The Council of State therefore ruled that, despite the existence of an access separate from that of the optical store, the facade and the signage created confusion between the commercial and medical activities of the clinic. The court also considers that the presence of an elevator, accessible from the optical store, allowing direct access to the refractive surgery clinic, reinforced this confusion for patients.

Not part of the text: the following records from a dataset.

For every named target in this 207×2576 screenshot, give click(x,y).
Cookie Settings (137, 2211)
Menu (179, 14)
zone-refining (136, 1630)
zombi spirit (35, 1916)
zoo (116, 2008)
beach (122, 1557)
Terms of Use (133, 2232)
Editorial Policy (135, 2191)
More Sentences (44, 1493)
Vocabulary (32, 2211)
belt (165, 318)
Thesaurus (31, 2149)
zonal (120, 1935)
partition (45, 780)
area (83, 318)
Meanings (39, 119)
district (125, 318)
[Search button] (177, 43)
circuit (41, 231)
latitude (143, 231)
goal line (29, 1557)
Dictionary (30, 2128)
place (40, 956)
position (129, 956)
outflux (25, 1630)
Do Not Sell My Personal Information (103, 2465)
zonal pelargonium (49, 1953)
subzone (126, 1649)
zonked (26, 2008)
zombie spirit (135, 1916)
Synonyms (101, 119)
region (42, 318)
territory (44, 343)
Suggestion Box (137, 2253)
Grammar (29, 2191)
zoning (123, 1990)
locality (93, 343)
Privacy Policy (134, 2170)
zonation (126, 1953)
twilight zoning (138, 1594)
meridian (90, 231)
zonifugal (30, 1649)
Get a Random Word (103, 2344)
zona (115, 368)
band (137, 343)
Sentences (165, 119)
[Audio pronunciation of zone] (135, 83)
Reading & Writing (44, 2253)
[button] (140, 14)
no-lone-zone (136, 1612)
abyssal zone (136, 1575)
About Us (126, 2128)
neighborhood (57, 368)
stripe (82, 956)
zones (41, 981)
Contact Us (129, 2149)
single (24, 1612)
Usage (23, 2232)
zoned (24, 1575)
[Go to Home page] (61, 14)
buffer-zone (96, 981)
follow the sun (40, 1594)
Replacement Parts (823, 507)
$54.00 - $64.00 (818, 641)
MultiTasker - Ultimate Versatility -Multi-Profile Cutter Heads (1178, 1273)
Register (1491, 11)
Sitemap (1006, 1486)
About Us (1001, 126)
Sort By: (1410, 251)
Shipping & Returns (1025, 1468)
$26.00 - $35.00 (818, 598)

For the Council of State, without this being clearly specified by the decision, the interior and exterior layout of the refractive surgery clinic and the optical store testifies to a sufficiently strong and close relationship that should lead to qualification as commercial premises.
By refusing to consider that the doctor had carried out his activity in commercial premises, the CNOM disciplinary chamber therefore committed an error of law.
This decision recalls the severity of the prohibition for a doctor to practice in commercial premises, even if the access is separate or if the doctor does not prescribe products sold on site. The Council of State insists on the importance of external appearance and the absence of any possible confusion between medical and commercial activity.
Should we conclude that the practice for a doctor in a real estate complex constituted in commercial form is now prohibited? That does not seem to be the case.
However, such a decision seems to go back on the previous case law of the CNOM disciplinary chamber cited above, which was content with separate access or the simple use of the technical platform made available, without really considering whether the organization between the various premises is likely to create confusion in the patient's mind.
This ruling raises important questions about the possibility for doctors to share premises with commercial companies.
Particular vigilance is therefore essential in the event of such sharing and concrete arrangements will have to be implemented in order to avoid any ethical risk.